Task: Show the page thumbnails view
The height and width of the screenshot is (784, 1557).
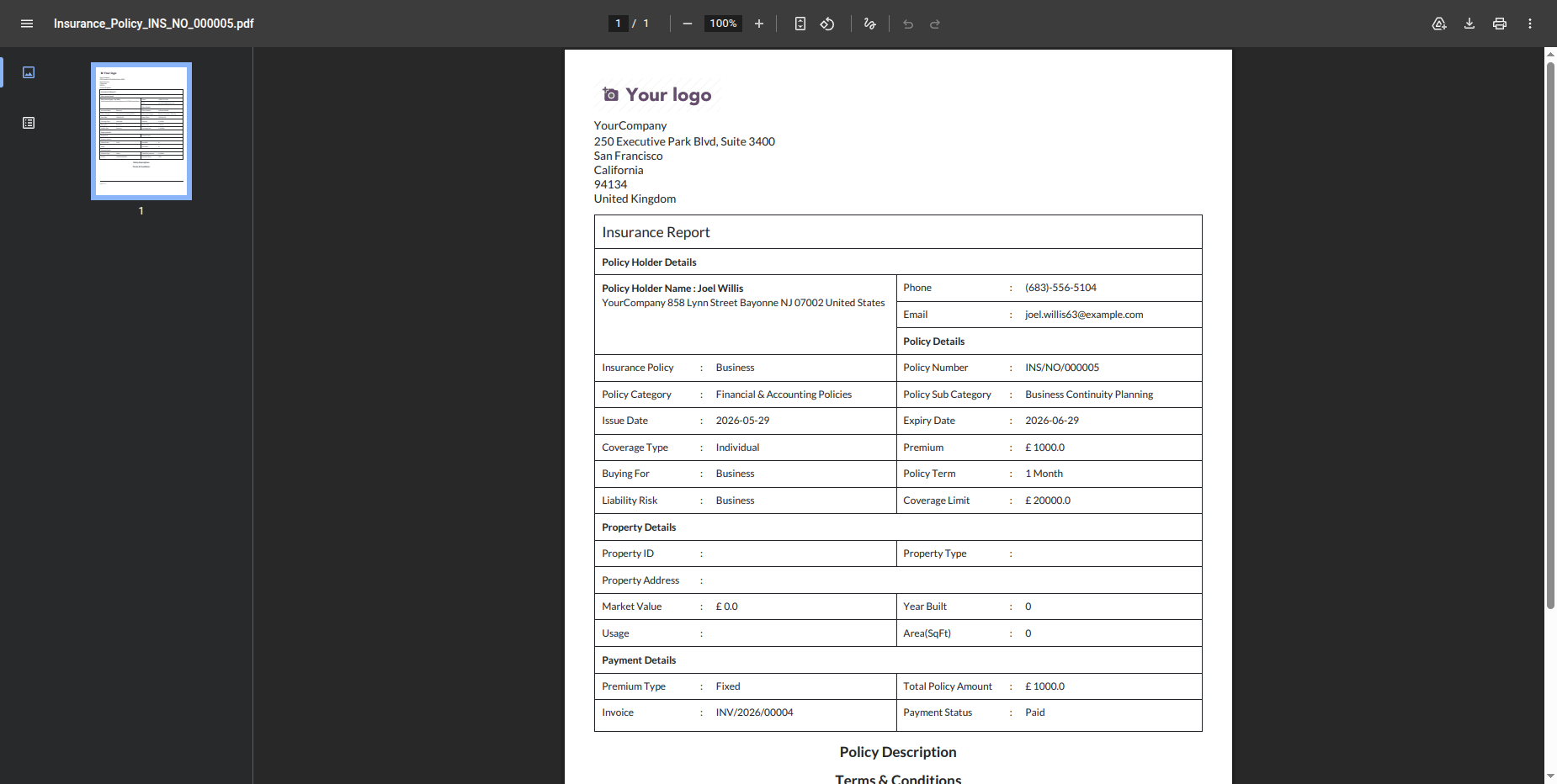Action: click(x=29, y=72)
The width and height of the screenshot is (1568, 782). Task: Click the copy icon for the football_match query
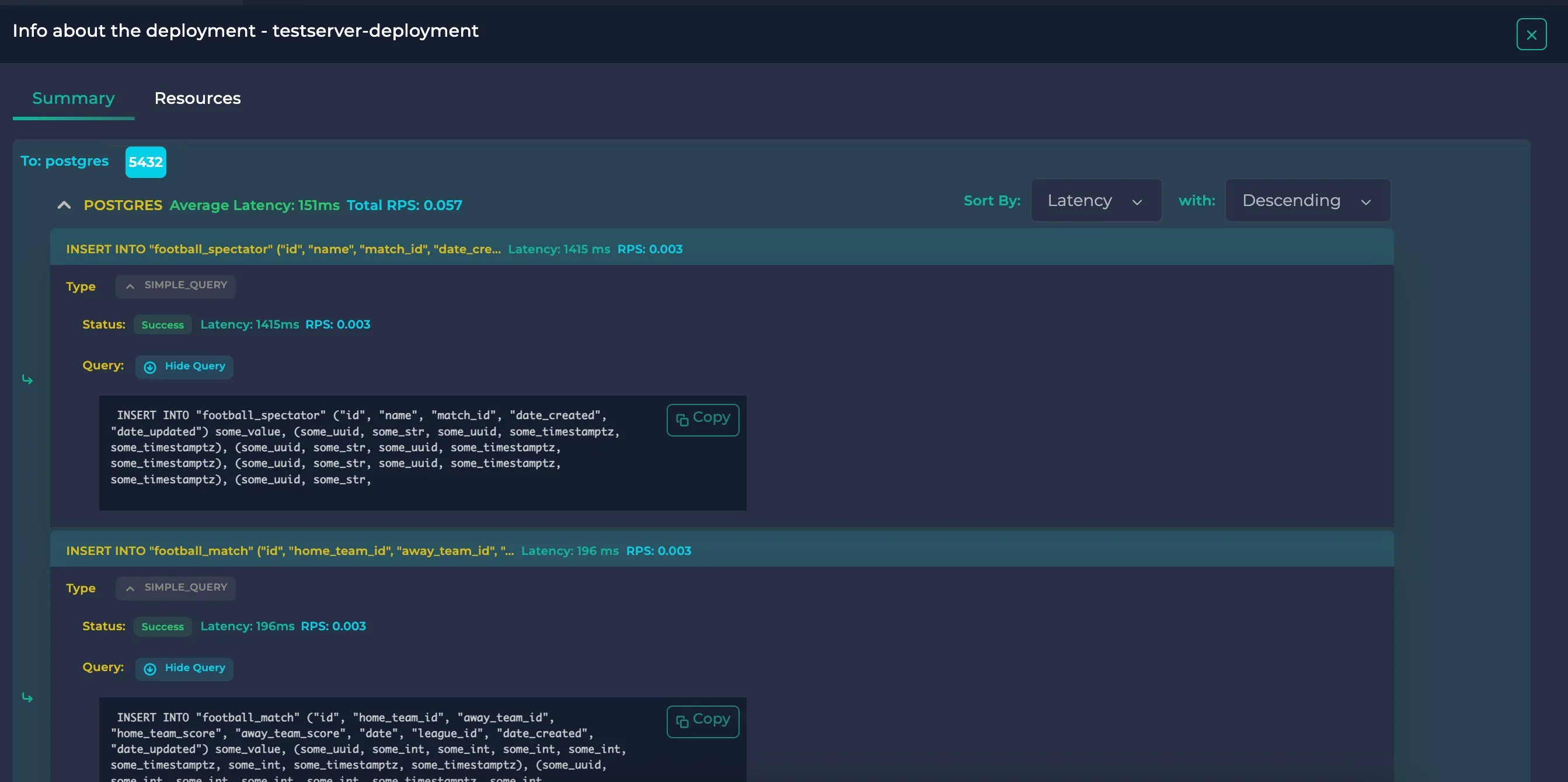tap(681, 721)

● **Exercise brief**
Write out every line of the records above word for word, omitting the pictures.

● **Task answer**
Task: Show the page thumbnails view
The height and width of the screenshot is (784, 1557).
Action: click(x=29, y=72)
The width and height of the screenshot is (1568, 782). Task: Click the copy icon for the football_match query
tap(681, 721)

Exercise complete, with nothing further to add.